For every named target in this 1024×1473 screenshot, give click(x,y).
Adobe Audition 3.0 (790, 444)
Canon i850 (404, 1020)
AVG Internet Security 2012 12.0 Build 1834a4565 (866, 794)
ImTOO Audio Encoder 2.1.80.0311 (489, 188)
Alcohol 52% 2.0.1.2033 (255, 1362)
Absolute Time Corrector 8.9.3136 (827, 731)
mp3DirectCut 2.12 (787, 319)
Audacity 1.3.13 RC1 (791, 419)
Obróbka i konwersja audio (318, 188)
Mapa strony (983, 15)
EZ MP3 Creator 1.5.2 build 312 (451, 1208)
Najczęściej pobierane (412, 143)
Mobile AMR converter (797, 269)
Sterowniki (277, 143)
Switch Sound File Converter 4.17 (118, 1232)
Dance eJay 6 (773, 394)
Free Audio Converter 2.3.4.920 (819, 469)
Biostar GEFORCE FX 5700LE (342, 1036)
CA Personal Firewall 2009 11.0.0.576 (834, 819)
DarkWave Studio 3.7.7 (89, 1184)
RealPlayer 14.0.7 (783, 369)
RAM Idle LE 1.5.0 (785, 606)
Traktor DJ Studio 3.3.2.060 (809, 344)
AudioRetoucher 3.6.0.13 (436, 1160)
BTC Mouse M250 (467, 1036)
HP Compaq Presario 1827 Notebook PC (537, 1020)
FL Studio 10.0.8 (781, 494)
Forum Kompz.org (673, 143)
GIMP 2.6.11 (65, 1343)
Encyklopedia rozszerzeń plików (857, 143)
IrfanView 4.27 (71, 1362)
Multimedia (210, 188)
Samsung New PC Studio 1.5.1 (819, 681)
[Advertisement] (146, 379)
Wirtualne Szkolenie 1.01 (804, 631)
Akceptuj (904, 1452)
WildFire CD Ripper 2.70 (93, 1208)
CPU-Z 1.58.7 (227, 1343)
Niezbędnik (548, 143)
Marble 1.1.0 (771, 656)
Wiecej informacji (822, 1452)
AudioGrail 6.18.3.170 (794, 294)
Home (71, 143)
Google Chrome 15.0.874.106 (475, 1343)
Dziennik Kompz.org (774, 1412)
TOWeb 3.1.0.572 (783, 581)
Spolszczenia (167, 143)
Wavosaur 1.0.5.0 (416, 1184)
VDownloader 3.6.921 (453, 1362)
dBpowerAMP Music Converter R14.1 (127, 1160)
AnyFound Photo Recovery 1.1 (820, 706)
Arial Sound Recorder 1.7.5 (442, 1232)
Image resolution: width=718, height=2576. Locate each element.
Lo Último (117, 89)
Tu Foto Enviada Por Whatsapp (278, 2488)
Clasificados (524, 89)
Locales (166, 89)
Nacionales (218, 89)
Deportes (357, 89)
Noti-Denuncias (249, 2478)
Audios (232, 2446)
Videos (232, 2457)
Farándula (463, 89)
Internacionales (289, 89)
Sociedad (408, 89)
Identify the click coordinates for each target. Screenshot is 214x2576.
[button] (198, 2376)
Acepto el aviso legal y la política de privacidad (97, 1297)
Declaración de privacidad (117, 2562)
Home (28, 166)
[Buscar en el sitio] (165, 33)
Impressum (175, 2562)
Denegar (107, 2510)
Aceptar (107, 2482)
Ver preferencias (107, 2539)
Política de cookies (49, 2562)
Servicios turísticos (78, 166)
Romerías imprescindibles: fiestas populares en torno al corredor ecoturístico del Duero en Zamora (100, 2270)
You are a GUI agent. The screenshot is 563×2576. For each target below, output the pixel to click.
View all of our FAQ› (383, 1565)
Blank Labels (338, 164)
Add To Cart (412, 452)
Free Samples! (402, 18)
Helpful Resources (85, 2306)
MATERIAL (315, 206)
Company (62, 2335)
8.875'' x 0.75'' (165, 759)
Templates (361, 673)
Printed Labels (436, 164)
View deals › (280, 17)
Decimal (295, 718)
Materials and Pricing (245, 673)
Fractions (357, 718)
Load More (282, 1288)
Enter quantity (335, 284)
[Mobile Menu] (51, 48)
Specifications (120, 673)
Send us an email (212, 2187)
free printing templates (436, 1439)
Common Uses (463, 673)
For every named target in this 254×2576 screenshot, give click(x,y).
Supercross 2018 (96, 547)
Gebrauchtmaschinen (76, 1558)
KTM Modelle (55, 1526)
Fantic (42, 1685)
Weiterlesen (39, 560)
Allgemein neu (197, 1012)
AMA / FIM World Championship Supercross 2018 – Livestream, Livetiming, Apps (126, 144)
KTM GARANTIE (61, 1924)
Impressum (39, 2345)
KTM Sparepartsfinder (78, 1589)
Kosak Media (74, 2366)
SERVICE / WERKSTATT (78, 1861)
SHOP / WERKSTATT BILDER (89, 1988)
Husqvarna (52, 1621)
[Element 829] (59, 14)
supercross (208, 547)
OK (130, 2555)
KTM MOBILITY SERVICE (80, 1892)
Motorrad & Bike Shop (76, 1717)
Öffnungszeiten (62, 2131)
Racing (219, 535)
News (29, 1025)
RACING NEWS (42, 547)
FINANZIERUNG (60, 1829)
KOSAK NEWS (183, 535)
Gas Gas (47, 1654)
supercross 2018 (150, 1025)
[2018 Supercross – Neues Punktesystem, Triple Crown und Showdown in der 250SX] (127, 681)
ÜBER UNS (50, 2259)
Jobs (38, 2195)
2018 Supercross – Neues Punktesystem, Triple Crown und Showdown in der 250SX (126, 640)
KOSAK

----

● Work task
Word for word, transcribe all of the material.

● Reply to the exercise
For every named target in this 1024×1473 screenshot, give click(x,y).
Adobe Audition 3.0 (790, 444)
Canon i850 (404, 1020)
AVG Internet Security 2012 12.0 Build 1834a4565 (866, 794)
ImTOO Audio Encoder 2.1.80.0311 (489, 188)
Alcohol 52% 2.0.1.2033 (255, 1362)
Absolute Time Corrector 8.9.3136 (827, 731)
mp3DirectCut 2.12 (787, 319)
Audacity 1.3.13 RC1 (791, 419)
Obróbka i konwersja audio (318, 188)
Mapa strony (983, 15)
EZ MP3 Creator 1.5.2 build 312 (451, 1208)
Najczęściej pobierane (412, 143)
Mobile AMR converter (797, 269)
Sterowniki (277, 143)
Switch Sound File Converter 4.17 (118, 1232)
Dance eJay 6 (773, 394)
Free Audio Converter 2.3.4.920 (819, 469)
Biostar GEFORCE FX 5700LE (342, 1036)
CA Personal Firewall 2009 11.0.0.576 (834, 819)
DarkWave Studio 3.7.7 (89, 1184)
RealPlayer 14.0.7 (783, 369)
RAM Idle LE 1.5.0 (785, 606)
Traktor DJ Studio 3.3.2.060 (809, 344)
AudioRetoucher 3.6.0.13 (436, 1160)
BTC Mouse M250 (467, 1036)
HP Compaq Presario 1827 Notebook PC (537, 1020)
FL Studio 10.0.8 (781, 494)
Forum Kompz.org (673, 143)
GIMP 2.6.11 (65, 1343)
Encyklopedia rozszerzeń plików (857, 143)
IrfanView 4.27 (71, 1362)
Multimedia (210, 188)
Samsung New PC Studio 1.5.1 (819, 681)
[Advertisement] (146, 379)
Wirtualne Szkolenie 1.01 (804, 631)
Akceptuj (904, 1452)
WildFire CD Ripper 2.70 (93, 1208)
CPU-Z 1.58.7 (227, 1343)
Niezbędnik (548, 143)
Marble 1.1.0 (771, 656)
Wiecej informacji (822, 1452)
AudioGrail 6.18.3.170 (794, 294)
Home (71, 143)
Google Chrome 15.0.874.106 (475, 1343)
Dziennik Kompz.org (774, 1412)
TOWeb 3.1.0.572 (783, 581)
Spolszczenia (167, 143)
Wavosaur 1.0.5.0 (416, 1184)
VDownloader 3.6.921 (453, 1362)
dBpowerAMP Music Converter R14.1 (127, 1160)
AnyFound Photo Recovery 1.1 (820, 706)
Arial Sound Recorder 1.7.5 (442, 1232)
Image resolution: width=718, height=2576. Locate each element.
Lo Último (117, 89)
Tu Foto Enviada Por Whatsapp (278, 2488)
Clasificados (524, 89)
Locales (166, 89)
Nacionales (218, 89)
Deportes (357, 89)
Noti-Denuncias (249, 2478)
Audios (232, 2446)
Videos (232, 2457)
Farándula (463, 89)
Internacionales (289, 89)
Sociedad (408, 89)
Identify the click coordinates for each target. Screenshot is 214x2576.
[button] (198, 2376)
Acepto el aviso legal y la política de privacidad (97, 1297)
Declaración de privacidad (117, 2562)
Home (28, 166)
[Buscar en el sitio] (165, 33)
Impressum (175, 2562)
Denegar (107, 2510)
Aceptar (107, 2482)
Ver preferencias (107, 2539)
Política de cookies (49, 2562)
Servicios turísticos (78, 166)
Romerías imprescindibles: fiestas populares en torno al corredor ecoturístico del Duero en Zamora (100, 2270)
You are a GUI agent. The screenshot is 563×2576. For each target below, output the pixel to click.
View all of our FAQ› (383, 1565)
Blank Labels (338, 164)
Add To Cart (412, 452)
Free Samples! (402, 18)
Helpful Resources (85, 2306)
MATERIAL (315, 206)
Company (62, 2335)
8.875'' x 0.75'' (165, 759)
Templates (361, 673)
Printed Labels (436, 164)
View deals › (280, 17)
Decimal (295, 718)
Materials and Pricing (245, 673)
Fractions (357, 718)
Load More (282, 1288)
Enter quantity (335, 284)
[Mobile Menu] (51, 48)
Specifications (120, 673)
Send us an email (212, 2187)
free printing templates (436, 1439)
Common Uses (463, 673)
For every named target in this 254×2576 screenshot, give click(x,y).
Supercross 2018 (96, 547)
Gebrauchtmaschinen (76, 1558)
KTM Modelle (55, 1526)
Fantic (42, 1685)
Weiterlesen (39, 560)
Allgemein neu (197, 1012)
AMA / FIM World Championship Supercross 2018 – Livestream, Livetiming, Apps (126, 144)
KTM GARANTIE (61, 1924)
Impressum (39, 2345)
KTM Sparepartsfinder (78, 1589)
Kosak Media (74, 2366)
SERVICE / WERKSTATT (78, 1861)
SHOP / WERKSTATT BILDER (89, 1988)
Husqvarna (52, 1621)
[Element 829] (59, 14)
supercross (208, 547)
OK (130, 2555)
KTM MOBILITY SERVICE (80, 1892)
Motorrad & Bike Shop (76, 1717)
Öffnungszeiten (62, 2131)
Racing (219, 535)
News (29, 1025)
RACING NEWS (42, 547)
FINANZIERUNG (60, 1829)
KOSAK NEWS (183, 535)
Gas Gas (47, 1654)
supercross 2018 (150, 1025)
[2018 Supercross – Neues Punktesystem, Triple Crown und Showdown in der 250SX] (127, 681)
ÜBER UNS (50, 2259)
Jobs (38, 2195)
2018 Supercross – Neues Punktesystem, Triple Crown und Showdown in der 250SX (126, 640)
KOSAK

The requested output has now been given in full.